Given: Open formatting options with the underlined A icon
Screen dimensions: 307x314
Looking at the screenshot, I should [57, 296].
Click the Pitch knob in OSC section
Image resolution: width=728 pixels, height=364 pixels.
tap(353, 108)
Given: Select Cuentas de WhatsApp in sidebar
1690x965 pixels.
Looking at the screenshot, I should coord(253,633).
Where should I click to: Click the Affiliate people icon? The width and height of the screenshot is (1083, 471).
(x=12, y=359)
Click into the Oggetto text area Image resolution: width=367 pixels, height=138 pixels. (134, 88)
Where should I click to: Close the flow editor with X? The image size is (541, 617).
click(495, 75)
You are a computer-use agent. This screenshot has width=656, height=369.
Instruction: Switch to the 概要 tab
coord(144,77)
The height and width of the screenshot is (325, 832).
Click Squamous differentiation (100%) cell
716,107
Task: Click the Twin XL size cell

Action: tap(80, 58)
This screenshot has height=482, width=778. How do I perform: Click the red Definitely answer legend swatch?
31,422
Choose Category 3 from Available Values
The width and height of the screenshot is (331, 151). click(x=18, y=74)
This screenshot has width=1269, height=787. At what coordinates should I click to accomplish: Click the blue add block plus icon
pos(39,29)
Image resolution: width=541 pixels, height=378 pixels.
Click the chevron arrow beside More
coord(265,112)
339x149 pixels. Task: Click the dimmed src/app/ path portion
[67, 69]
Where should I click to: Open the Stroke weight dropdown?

→ **Exercise description**: Show each line in the data where the string "Given" appears.

→ **Exercise solution**:
Given: Open formatting options with the underlined A icon
Given: Select Cuentas de WhatsApp in sidebar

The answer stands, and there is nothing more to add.